> TASK INPUTS
++++++++
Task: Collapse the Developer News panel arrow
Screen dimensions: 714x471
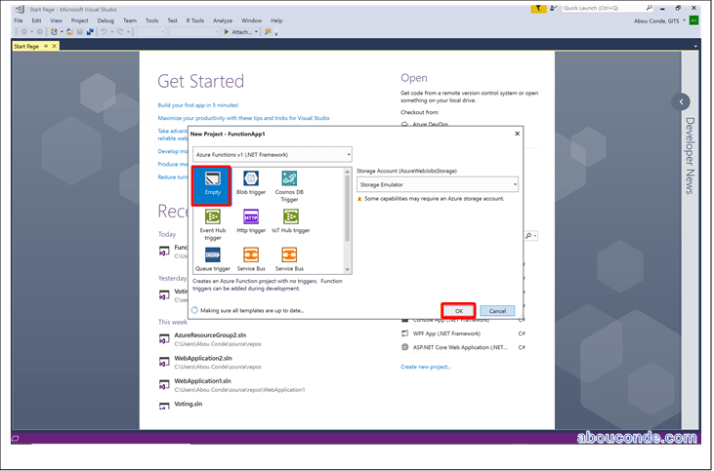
++++++++
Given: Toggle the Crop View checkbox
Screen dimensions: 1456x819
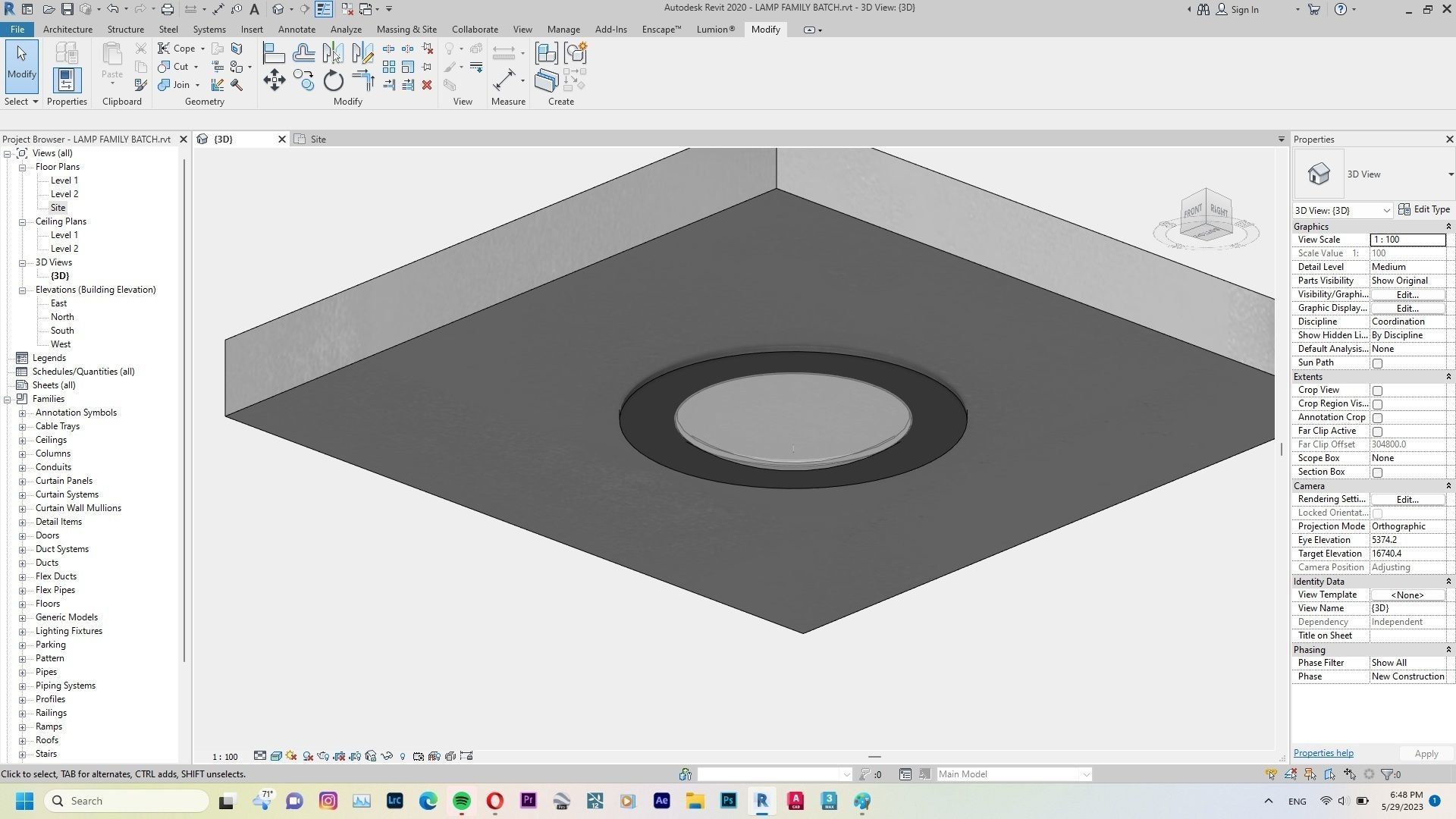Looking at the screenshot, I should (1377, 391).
++++++++
> GIVEN PROBLEM
Can you output the part that opens with the line containing "Task: Collapse the Developer News panel arrow" and closes with the line containing "Screen dimensions: 714x471" as a numbered list, leaving out any blank lines?

> WRITTEN REPLY
1. Task: Collapse the Developer News panel arrow
2. Screen dimensions: 714x471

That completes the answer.